Who is the Real Princess?

The Princess and the Pea
Essay
The Big Picture

This tale was written by Hans Christian Andersen back in 1830-1840. He was a Danish author of novels, plays, poetry and children’s fairy tales. Time has cherished his Children’s Tales, loved by adults and children alike. This story is really quite short usually less than two pages.

I think that this tale has remained popular over time because it demonstrates how ridiculous and goofy some tests can be. Many of such tests are touted as real and important and they are not. They are used by a group to insure that unknown persons are worthy of being part of the group. The tests usually either rule them in or rule them out. As a culture we find these tests everywhere. In the story of The Princess and the Pea, the Prince wants a bride but feels he must find a “real” princess. But how can he be sure that the woman claiming to be a Princess is in fact a real true, honest to God, Princess?

The Old Queen knows how to find out. She dreams up the perfect test. A single lone pea under twenty mattresses and twenty feather beds will establish whether the young woman is group worthy. If you think about it you might agree with the Old Queen’s test, for if the young woman had always been privileged, pampered, her every whim attended to, she would of course notice that her bed was not quite right. She would be use to wining and making a fuss over trivial matters. These would be the proper indicators to prove that she was use to special treatment. True to form, the self-acclaimed princess turns out to be a “real” Princess. We know that because she acted like a spoiled Princess of the highest order. She rudely tells her hosts, the King, Queen and Prince that she had a horrible night, couldn’t close her eyes, body bruised all over … “Heaven knows what was in the bed.” This is what the Prince and Queen are looking for and so the Prince happily marries her. I say, they deserve one another. They will all live happily ever after, expecting to be over indulged, pampered, because they believe and feel entitled to have their most trivial demands met.

Most of us, in the same circumstances would probably have been grateful to have such a soft bed, who even owns twenty mattresses, let alone twenty feather beds. We would have been polite, smiled and said nothing. Because we would be grateful to be in out of the cold and rain. Therefore, we would have failed the test and would not be considered a part of the Queen, King and Prince’s group. We would be ruled out because we believe in gratitude and courtesy.

I think Hans Christian Andersen was making fun of the aristocracy and their social rules and tests.

In our every day life there are lots of different tests given on a regular basis. The tests are used to pigeon hole or rank and classify individuals without having to actually get to know them. Things like … where you live, what type of car you drive, the restaurants you frequent, the name brands of the clothes you wear, your name, your age, were you work or don’t work, the charities you support; the tests goes on and on.

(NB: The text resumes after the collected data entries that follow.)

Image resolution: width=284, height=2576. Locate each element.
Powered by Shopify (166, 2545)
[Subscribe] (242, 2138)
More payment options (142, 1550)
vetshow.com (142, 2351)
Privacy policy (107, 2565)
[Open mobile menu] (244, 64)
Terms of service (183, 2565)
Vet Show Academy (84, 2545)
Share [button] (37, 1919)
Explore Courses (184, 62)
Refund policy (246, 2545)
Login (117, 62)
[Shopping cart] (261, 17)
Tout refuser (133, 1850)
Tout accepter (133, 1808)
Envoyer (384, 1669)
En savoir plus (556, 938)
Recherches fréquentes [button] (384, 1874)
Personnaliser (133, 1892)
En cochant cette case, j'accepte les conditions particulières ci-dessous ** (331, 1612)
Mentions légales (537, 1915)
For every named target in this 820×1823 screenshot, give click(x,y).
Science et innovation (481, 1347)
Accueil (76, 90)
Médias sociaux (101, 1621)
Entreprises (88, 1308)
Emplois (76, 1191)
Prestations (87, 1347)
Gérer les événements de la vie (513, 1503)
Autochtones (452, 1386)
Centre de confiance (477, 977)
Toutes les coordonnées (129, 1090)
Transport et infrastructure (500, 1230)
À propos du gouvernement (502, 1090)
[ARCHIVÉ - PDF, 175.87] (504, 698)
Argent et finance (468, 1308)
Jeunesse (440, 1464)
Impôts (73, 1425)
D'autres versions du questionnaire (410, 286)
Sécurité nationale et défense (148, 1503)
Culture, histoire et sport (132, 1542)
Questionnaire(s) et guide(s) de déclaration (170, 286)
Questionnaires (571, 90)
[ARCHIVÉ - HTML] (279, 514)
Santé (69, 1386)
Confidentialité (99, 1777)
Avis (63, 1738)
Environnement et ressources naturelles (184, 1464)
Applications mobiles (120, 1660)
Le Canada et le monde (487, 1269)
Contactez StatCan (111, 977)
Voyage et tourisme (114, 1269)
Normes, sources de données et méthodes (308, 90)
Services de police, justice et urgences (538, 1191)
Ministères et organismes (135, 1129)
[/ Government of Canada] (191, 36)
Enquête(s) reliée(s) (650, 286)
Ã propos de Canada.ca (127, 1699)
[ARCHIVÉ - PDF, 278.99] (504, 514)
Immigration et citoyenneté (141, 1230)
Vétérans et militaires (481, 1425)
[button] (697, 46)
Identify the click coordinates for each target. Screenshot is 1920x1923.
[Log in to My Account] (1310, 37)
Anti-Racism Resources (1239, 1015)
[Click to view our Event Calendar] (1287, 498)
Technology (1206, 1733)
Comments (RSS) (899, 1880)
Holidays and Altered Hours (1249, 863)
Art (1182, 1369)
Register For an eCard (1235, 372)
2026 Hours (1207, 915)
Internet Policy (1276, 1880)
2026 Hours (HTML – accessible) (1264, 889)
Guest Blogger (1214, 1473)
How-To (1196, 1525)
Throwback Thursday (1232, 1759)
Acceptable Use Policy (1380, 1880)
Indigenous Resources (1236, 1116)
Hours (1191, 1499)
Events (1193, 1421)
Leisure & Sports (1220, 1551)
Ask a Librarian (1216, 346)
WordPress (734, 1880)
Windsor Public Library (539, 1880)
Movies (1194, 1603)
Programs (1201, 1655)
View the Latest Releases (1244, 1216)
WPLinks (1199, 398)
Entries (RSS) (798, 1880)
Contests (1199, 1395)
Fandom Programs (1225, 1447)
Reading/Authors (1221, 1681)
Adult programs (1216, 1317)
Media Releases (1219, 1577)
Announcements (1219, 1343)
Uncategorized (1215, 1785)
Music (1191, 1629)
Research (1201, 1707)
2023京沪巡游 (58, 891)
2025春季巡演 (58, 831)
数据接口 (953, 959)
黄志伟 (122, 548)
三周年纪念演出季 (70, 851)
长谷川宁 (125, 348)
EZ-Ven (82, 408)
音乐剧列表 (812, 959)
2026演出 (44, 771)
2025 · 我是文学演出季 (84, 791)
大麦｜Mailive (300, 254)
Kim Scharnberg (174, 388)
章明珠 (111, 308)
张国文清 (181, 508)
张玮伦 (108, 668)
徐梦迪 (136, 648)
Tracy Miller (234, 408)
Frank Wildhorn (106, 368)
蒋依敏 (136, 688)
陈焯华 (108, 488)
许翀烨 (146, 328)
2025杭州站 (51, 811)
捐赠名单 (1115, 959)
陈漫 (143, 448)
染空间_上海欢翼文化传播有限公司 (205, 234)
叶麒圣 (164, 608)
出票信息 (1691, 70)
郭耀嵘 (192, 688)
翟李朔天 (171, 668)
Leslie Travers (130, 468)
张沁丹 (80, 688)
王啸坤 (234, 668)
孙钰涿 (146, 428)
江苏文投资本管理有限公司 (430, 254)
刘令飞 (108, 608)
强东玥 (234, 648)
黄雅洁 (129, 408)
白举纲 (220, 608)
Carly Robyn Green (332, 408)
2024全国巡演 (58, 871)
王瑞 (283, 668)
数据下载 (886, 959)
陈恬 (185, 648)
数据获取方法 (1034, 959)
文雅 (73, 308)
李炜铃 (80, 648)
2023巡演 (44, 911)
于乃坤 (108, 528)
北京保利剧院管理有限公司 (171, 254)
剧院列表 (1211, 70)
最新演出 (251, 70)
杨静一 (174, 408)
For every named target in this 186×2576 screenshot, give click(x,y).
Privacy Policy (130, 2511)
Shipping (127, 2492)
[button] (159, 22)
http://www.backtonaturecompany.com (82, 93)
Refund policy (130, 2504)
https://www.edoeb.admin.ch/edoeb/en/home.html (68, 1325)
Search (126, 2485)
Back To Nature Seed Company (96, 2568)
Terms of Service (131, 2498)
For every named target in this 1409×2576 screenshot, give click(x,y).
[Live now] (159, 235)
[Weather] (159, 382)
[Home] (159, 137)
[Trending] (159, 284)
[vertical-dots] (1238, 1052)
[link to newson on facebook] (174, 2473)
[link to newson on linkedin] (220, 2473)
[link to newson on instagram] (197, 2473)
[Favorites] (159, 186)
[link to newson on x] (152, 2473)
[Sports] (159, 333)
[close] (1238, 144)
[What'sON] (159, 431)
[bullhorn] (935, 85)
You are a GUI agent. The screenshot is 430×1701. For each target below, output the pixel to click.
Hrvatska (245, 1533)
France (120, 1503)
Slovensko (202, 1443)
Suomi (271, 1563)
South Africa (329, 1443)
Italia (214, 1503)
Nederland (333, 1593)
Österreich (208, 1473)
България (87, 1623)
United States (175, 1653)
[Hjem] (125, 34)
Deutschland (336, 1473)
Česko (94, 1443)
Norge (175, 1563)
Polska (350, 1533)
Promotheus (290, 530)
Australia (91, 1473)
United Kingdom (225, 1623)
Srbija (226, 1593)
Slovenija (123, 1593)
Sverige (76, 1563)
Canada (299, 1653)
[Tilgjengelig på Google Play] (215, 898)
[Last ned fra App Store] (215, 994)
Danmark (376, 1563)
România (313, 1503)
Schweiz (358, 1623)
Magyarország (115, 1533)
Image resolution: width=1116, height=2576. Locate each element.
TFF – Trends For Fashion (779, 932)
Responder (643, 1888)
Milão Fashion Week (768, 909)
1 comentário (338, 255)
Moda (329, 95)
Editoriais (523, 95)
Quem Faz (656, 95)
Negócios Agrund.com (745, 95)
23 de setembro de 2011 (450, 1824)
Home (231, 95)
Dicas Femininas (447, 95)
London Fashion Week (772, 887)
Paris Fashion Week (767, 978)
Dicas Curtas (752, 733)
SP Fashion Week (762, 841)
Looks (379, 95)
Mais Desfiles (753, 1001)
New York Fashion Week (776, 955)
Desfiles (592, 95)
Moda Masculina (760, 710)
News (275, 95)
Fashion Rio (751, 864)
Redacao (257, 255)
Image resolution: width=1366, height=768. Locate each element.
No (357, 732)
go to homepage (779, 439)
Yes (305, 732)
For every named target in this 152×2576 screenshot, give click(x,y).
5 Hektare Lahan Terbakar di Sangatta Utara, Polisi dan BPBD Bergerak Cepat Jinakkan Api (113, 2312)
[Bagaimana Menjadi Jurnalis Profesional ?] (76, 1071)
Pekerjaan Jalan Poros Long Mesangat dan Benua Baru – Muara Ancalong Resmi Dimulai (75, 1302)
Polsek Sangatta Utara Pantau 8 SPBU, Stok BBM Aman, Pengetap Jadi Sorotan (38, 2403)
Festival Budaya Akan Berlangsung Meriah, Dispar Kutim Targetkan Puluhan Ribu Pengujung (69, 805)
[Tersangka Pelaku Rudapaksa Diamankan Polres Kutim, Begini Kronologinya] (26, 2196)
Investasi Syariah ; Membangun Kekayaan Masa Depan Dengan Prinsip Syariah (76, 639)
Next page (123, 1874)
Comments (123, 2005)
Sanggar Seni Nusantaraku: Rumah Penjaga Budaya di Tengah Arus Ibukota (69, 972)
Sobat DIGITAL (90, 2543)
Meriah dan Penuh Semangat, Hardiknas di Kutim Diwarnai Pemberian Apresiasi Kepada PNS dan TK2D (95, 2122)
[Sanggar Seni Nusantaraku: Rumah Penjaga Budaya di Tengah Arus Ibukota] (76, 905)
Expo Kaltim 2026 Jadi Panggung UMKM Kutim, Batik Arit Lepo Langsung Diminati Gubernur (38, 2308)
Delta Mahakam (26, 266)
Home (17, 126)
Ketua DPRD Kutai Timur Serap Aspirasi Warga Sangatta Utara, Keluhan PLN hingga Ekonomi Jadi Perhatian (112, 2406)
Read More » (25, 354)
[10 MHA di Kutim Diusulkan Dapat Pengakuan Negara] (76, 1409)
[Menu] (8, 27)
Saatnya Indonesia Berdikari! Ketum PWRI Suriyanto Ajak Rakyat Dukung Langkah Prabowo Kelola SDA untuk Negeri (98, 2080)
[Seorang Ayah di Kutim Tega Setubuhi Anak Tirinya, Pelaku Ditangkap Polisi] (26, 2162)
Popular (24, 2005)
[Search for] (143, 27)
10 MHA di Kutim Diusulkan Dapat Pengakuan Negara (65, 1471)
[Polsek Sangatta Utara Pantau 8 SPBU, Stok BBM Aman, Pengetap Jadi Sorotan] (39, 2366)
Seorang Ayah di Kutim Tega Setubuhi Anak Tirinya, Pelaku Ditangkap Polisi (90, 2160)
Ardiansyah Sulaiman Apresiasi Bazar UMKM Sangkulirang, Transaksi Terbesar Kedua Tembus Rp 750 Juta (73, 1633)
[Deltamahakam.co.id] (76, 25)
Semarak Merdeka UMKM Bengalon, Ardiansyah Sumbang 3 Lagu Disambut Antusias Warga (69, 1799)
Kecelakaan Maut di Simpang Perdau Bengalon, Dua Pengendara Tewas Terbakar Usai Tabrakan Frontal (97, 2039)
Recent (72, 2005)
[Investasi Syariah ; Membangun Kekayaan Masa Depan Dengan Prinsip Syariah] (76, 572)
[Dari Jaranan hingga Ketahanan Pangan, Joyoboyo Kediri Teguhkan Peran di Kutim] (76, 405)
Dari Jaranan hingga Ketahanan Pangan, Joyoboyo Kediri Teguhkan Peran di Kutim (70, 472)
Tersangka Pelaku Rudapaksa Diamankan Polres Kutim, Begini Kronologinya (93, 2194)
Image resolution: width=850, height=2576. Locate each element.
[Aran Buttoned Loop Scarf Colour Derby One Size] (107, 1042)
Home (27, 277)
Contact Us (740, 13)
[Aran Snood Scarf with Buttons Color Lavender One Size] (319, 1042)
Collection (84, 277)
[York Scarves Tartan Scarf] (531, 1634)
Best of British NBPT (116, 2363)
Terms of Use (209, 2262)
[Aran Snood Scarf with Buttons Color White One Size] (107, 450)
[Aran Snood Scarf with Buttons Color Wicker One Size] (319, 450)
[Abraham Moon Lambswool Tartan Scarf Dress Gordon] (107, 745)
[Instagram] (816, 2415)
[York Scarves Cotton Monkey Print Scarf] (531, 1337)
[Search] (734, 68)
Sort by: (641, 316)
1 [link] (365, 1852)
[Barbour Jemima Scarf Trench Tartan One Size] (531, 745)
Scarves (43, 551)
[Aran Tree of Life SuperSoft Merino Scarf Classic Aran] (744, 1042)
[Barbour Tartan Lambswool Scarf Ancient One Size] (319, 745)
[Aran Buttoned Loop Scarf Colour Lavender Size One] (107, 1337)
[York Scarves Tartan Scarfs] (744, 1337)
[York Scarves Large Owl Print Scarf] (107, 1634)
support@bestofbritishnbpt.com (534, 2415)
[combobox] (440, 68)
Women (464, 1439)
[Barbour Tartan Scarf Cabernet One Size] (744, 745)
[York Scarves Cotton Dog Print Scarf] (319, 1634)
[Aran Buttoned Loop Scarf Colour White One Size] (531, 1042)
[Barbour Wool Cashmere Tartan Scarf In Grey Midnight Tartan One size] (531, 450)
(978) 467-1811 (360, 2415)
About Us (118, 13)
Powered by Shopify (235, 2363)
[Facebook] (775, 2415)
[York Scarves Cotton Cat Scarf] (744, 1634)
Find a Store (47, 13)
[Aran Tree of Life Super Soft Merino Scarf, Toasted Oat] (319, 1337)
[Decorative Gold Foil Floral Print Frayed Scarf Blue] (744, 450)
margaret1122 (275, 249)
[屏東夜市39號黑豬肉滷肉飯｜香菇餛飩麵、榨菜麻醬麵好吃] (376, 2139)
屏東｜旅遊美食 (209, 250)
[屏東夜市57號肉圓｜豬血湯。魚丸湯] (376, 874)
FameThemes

Education can be used to screen and rank people. Did you go to college? Which college? Was it an Ivy League college, one of the top seven located in the east? Was it Harvard or Yale? Were you at the top of your class? Each yes moves you up in rank. The subject you studied becomes important and so does advanced degrees. There are even more ways to rank or screen individuals. To discover who is a witch and who is not one, just throw the woman in the river and if she survives she’s a witch if she drowns she has been forgiven.

All this testing is done because we have ranked our self and we are looking for a short cut to find some one like us to form a familiar bond. We make up tests for ourselves and others so that we can be sure that we are one of the “REAL” people. At some point, hopefully, we realize that most of these tests are as silly as the lone pea under the twenty mattresses.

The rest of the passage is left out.